Если что и вызвало у Карла сомнения касательно того, каков наилучший способ управления Англией, то только не то, кто именно имеет право ею управлять: кто был суверен, а кто должен был подчиняться его власти — кто являлся подданными. Сувереном был он, а все остальные родившиеся в королевстве люди — подданные, и пропасть, пролегающая между ними, была глубокой и непреодолимой. Когда семь лет спустя, в январе 1649 года, он стоял у подножия виселицы, он в последний раз сделал попытку настоять на своем:
«Я так же, как и любой другой, искренне желаю их свободы; но должен вам сказать, что эта свобода в том, чтобы иметь управление, в законах, по которым их жизнь и имущество более всего принадлежат им. А не в том, чтобы они могли участвовать в управлении, Сэр. Это не имеет к ним никакого отношения. Подданный и суверен — это совершенно разные вещи».
В английском языке (еще меньше в Америке) мы не привыкли к подобному тону. И тем не менее применительно к тем случаям, когда происходит локализация и осуществление суверенной власти, Карл, несомненно, был тогда прав; и возможно, он так же прав и сегодня, как он был прав в 1649 году, даже если к этому времени его собственный аргумент был с такой силой обращен против него.
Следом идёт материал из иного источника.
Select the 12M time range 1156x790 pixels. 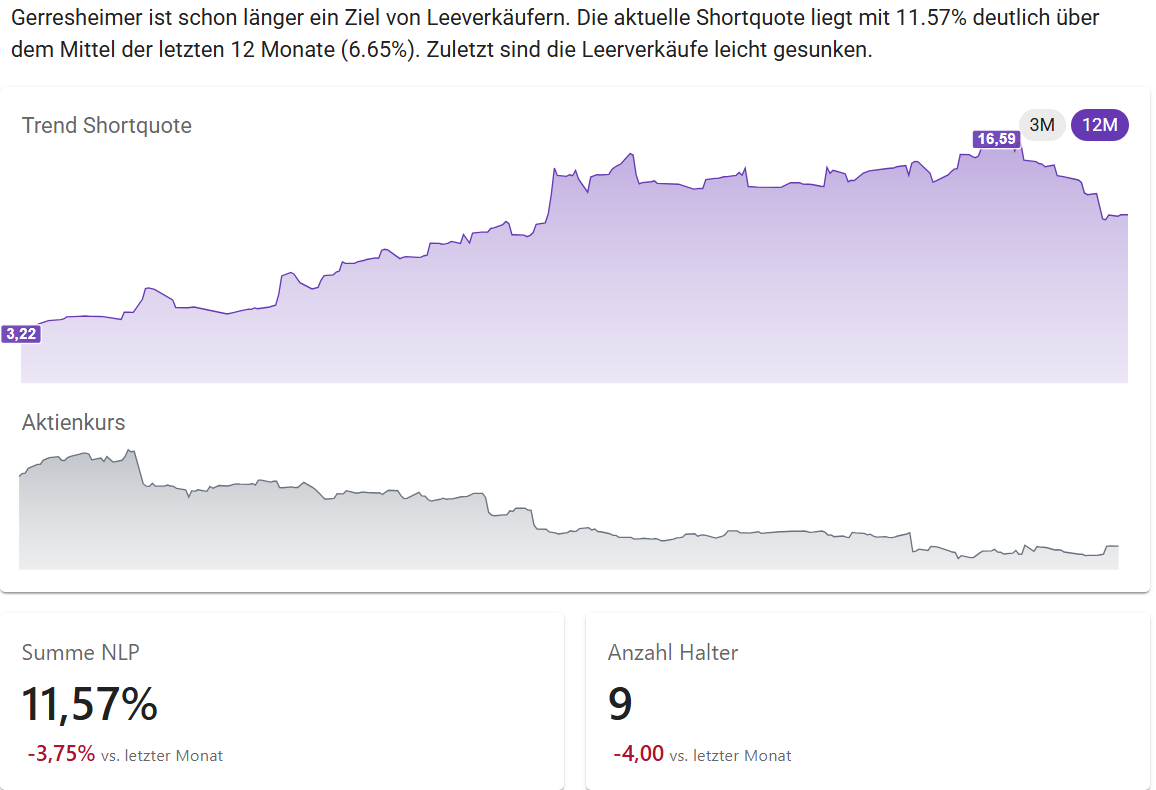tap(1099, 124)
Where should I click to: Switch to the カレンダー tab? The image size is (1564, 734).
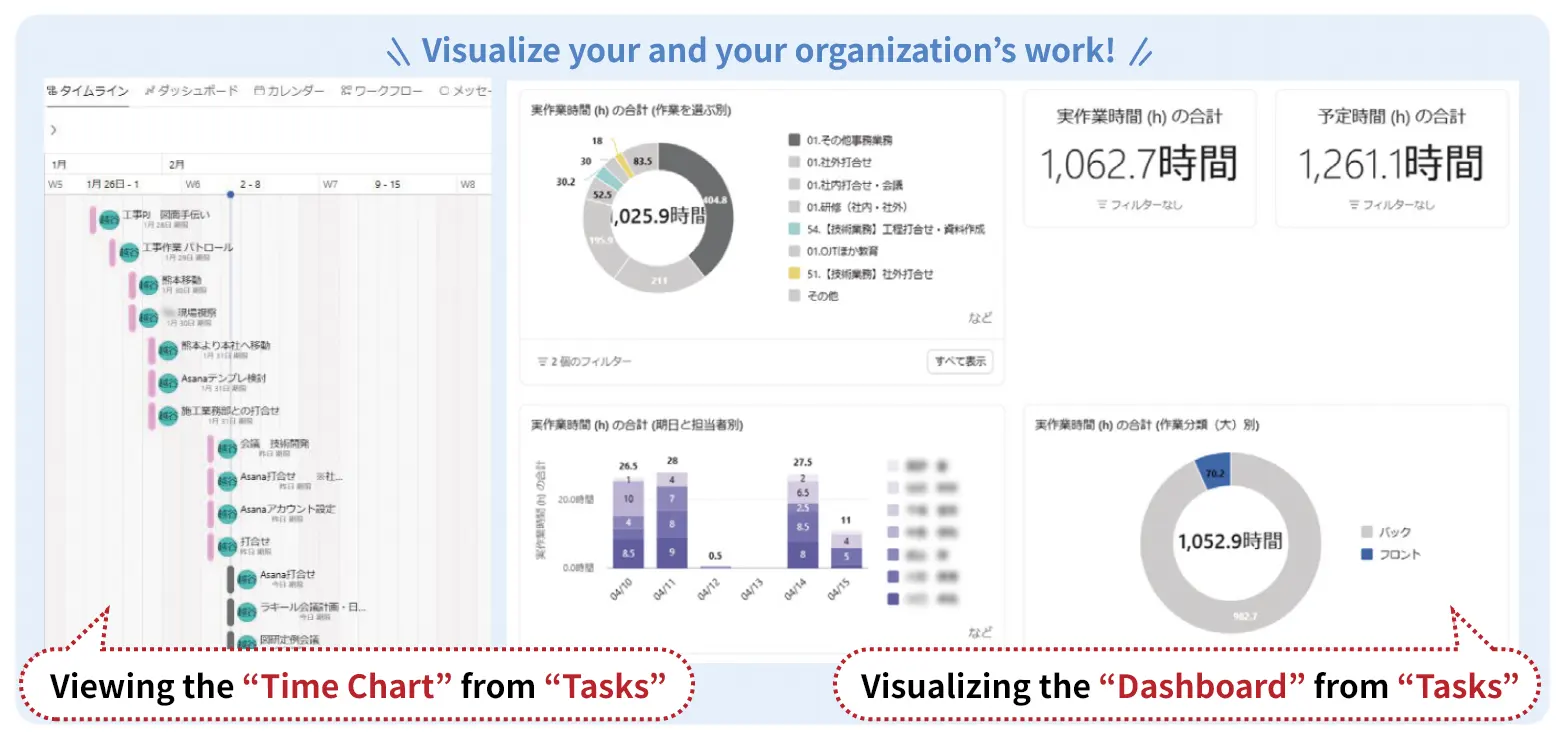[x=284, y=91]
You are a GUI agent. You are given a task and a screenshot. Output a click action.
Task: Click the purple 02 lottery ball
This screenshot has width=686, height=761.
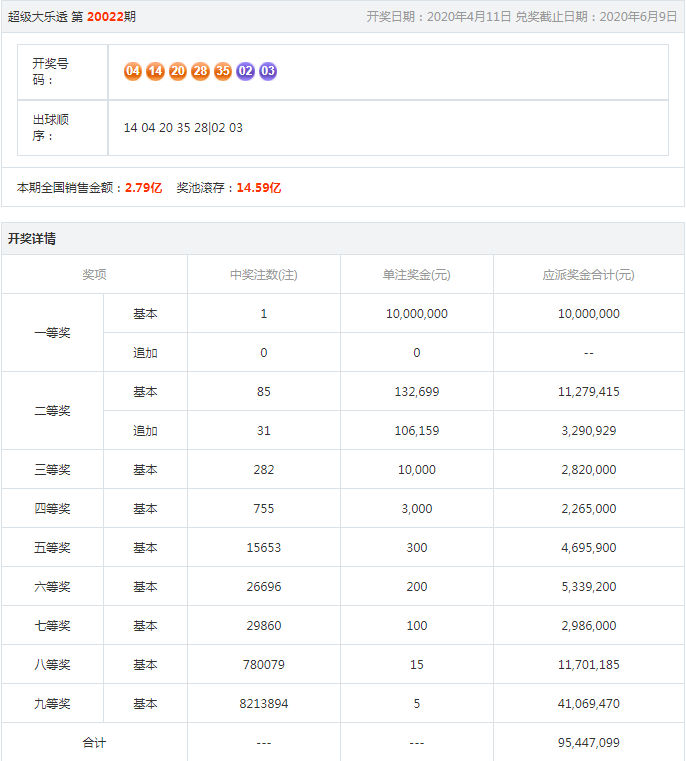245,71
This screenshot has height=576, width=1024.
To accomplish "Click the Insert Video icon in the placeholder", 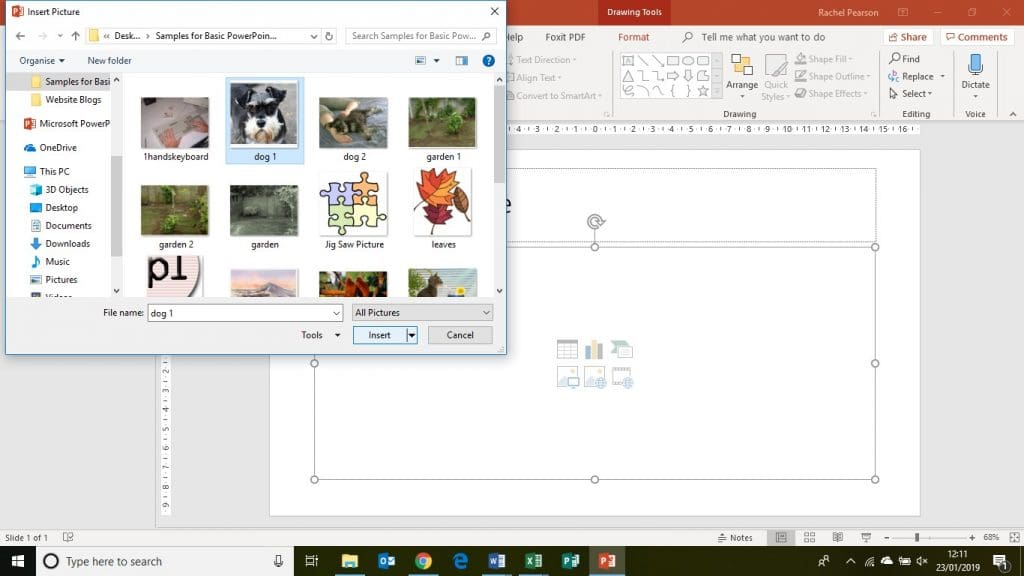I will click(x=621, y=377).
Если смотреть со стороны подданного, то суверенная власть действительно утверждает, требует и навязывает подчинение. Везде, где она больше не решается его утверждать или навязывать, исчезла сама эта суверенная власть (а не просто была включена в смесь расплывчато демаркированных юрисдикций, как это сейчас часто делается с разнообразными целями). Подчинение — по сути своей неприятное и унизительное положение, особенно в точке соприкосновения — там, где оно применяется. Особая, неослабевающая привлекательность демократии в сравнении с другими режимами не в том, что она лучше других обеспечивает интересы граждан. Насколько она что-то такое обеспечивает — это предмет сложных и неясных каузальных подсчетов, учитывающих эпохи и места и слабо связанных с формой режима, и демократия в таких подсчетах зачастую выглядела не лучшим образом и наверняка будет порой выглядеть так и в будущем.
Реальный секрет ее привлекательности в том, что она примирительно предлагает добровольно принять подчинение и поучаствовать, на номинально равных условиях, в выборе человека или людей, которые будут это подчинение приводить в жизнь. Трудно (а порой даже ошибочно) полностью поверить в это примиряющее обещание: не видеть, как на практике оно чаще всего оказывается миражом, видением воды в пустыне, где воды, к сожалению, нет. Но потребность в воде — реальная. Иллюзорно то место, где она якобы появляется, — на расстоянии вытянутой руки.
Любая теория суверенности, любой мыслимый способ представлять ее себе и интерпретировать, почему она там, где она есть, и почему есть настоящая потребность в той или иной ее форме, на практике приводит к сверхлегитимации. Она одобрит гораздо больше притязаний, чем обеспечит им критической силы. Она даст гораздо больше власти недостойным людям, чем мог бы санкционировать по-настоящему твердый взгляд на происходящее.
Демократия — не исключение, и американская демократия — не исключение ничуть не меньше, чем демократия, понимаемая или проживаемая любой другой страной. В самом деле, великая претензия американской демократии на историческое отличие, ее удивительная долговечность и территориальная широта гарантированно указывают на то, что она включала и включает в себя всевозможные случаи сверхлегитимации результатов суверенного выбора. Если вы хотите власти и достигаете ее в определенных масштабах, вы не можете надеяться на то, что вам удастся уклониться от ответственности. У каждого суверенного государства, грубо говоря, руки в крови. Чем старше и больше государство, тем больше крови у него на руках.